___ INPUT FOR THIS TASK
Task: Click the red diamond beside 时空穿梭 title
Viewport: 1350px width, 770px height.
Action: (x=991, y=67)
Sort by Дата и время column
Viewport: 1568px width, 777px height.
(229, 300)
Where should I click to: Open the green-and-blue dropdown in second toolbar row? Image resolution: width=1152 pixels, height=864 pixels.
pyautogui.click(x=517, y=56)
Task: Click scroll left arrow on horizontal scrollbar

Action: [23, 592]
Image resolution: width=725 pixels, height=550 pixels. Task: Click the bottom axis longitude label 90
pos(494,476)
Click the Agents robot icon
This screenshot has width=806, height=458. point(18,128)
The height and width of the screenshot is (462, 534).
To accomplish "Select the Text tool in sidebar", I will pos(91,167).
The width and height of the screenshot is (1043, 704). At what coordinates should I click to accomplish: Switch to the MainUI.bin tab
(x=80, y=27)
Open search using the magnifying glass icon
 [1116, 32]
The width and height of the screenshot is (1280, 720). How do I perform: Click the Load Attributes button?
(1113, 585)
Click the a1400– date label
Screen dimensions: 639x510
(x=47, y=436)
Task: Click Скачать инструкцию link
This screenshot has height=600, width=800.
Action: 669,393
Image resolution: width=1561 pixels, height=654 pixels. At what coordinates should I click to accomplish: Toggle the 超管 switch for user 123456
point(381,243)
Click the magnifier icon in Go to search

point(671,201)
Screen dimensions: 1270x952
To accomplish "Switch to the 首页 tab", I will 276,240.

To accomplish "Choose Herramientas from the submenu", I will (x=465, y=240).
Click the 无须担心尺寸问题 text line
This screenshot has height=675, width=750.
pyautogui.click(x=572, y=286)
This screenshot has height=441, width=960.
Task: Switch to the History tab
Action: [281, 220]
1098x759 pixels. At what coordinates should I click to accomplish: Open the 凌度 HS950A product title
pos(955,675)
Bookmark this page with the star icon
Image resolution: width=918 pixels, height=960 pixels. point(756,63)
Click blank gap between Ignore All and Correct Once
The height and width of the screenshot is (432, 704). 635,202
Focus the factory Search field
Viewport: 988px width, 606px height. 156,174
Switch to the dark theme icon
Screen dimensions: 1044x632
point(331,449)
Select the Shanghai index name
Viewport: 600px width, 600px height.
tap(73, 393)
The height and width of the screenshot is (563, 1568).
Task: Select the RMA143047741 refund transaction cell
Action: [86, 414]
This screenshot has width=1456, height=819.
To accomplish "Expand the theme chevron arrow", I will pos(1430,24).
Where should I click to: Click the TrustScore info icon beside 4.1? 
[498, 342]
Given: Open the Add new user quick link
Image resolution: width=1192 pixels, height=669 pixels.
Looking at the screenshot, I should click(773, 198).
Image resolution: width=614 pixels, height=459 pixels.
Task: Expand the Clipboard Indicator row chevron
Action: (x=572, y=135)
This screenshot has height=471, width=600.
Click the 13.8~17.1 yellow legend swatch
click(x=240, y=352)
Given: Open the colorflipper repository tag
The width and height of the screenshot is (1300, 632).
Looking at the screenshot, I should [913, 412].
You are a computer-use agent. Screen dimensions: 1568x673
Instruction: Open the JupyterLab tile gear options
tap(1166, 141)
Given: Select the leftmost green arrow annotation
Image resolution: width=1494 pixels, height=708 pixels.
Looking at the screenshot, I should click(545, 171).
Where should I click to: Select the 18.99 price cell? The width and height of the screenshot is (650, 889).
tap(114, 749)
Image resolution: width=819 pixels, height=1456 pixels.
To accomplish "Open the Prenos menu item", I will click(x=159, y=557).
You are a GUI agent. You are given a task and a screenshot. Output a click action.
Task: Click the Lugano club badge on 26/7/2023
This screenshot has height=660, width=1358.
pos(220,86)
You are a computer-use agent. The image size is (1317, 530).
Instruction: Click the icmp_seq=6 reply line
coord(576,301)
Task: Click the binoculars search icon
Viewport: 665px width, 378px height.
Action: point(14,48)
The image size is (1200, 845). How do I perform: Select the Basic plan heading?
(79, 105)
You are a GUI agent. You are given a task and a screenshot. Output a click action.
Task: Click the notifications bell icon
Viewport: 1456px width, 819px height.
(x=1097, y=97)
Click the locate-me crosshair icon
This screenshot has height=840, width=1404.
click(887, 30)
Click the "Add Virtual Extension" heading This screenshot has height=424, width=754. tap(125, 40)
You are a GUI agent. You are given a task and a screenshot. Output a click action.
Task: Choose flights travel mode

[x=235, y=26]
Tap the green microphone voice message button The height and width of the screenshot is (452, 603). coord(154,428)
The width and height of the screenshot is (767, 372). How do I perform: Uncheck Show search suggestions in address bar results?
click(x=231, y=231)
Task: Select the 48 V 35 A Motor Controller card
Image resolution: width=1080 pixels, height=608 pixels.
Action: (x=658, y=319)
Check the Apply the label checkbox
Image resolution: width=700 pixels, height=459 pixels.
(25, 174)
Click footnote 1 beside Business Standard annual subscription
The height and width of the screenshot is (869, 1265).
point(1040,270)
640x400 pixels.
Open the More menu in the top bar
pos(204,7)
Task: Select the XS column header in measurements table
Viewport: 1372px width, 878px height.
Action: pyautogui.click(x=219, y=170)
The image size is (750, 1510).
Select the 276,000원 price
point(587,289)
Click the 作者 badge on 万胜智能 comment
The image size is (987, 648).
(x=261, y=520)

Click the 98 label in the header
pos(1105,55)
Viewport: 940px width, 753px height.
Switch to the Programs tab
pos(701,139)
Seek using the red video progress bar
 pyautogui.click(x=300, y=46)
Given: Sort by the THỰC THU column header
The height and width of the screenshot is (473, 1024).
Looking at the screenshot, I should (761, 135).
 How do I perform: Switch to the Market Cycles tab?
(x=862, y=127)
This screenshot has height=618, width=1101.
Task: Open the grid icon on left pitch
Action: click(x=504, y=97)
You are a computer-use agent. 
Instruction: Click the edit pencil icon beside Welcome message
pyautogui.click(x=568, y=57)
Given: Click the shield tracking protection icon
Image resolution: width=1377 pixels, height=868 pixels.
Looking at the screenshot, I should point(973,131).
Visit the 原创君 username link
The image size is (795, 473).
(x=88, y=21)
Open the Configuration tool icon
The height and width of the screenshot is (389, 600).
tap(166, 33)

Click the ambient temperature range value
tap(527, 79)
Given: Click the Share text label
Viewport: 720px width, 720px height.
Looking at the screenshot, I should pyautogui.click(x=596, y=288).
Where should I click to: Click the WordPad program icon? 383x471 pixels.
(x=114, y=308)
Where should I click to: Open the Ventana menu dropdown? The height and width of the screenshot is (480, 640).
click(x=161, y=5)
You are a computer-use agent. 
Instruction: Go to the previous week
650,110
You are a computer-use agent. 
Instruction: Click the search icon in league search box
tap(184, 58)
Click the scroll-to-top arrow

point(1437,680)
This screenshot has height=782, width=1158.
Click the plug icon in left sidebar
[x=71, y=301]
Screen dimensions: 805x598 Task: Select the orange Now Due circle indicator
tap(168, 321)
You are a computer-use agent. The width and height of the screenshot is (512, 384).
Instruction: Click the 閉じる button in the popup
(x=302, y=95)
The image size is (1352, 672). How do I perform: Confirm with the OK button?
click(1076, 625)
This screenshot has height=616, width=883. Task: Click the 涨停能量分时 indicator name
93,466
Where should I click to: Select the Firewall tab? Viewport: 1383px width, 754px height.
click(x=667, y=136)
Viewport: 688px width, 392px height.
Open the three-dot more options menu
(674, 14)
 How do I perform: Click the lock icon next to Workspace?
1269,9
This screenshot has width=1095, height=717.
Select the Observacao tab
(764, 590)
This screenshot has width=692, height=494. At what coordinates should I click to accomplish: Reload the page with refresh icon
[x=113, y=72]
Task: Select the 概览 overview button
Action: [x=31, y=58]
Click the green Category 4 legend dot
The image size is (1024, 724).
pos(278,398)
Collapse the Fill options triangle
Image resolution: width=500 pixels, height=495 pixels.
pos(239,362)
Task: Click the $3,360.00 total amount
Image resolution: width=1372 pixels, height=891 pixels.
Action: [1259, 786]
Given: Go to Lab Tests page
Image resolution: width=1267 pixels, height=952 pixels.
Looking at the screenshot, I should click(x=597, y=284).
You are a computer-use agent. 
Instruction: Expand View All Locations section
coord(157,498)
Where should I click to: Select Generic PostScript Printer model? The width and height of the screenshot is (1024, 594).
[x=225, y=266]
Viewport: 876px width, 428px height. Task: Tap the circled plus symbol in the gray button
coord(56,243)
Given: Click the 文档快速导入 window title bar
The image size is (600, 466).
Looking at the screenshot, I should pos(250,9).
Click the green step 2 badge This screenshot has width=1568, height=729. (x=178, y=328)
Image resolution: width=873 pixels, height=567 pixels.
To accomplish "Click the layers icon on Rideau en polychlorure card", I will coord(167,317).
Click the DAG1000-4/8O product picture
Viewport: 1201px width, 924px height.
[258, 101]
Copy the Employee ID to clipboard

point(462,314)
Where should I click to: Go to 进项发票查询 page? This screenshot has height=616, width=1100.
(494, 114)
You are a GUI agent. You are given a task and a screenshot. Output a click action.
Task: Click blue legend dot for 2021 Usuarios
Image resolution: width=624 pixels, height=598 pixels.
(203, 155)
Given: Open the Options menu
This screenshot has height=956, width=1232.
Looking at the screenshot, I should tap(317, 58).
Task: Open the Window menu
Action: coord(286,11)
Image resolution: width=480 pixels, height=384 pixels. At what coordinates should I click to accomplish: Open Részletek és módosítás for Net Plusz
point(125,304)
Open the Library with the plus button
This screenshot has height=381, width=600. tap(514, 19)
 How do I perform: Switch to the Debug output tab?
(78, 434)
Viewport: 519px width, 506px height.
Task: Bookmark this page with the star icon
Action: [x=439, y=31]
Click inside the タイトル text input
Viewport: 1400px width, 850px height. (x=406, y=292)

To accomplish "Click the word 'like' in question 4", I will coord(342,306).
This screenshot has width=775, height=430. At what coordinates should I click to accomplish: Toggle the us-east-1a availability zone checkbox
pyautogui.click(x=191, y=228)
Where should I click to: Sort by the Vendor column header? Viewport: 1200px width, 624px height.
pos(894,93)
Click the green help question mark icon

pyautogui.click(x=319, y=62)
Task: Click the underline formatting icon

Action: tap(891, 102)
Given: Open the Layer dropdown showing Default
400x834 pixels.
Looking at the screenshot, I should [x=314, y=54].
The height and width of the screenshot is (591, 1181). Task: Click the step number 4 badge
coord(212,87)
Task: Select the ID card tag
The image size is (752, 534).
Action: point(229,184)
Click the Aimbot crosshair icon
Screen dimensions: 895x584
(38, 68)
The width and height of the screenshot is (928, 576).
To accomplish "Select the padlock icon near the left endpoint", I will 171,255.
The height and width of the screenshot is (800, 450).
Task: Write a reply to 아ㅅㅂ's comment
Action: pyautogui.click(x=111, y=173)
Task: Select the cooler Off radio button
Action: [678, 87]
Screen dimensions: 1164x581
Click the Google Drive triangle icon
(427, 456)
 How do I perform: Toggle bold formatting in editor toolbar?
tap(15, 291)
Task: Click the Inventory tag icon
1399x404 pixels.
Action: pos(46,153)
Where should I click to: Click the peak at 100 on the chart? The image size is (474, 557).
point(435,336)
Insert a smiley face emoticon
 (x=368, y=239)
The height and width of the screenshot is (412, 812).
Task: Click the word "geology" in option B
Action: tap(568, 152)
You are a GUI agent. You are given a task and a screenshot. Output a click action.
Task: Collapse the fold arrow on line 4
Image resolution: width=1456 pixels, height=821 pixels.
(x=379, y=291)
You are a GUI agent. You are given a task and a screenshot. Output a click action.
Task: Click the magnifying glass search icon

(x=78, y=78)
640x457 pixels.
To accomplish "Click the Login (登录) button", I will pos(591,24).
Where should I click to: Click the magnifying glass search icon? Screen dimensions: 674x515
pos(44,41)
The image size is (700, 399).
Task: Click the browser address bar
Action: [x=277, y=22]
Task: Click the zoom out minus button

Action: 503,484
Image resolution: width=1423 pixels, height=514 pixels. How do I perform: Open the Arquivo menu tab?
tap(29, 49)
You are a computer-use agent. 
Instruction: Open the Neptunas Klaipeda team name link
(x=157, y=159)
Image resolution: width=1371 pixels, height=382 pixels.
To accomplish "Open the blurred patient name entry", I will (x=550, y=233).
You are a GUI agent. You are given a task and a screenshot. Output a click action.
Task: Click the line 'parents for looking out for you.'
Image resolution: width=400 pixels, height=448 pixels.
______
* _PROBLEM DESCRIPTION_: If a line in the records above includes the string "theme", copy it.

* _EXPECTED ANSWER_:
Switch to the dark theme icon
To accomplish "Expand the theme chevron arrow", I will pos(1430,24).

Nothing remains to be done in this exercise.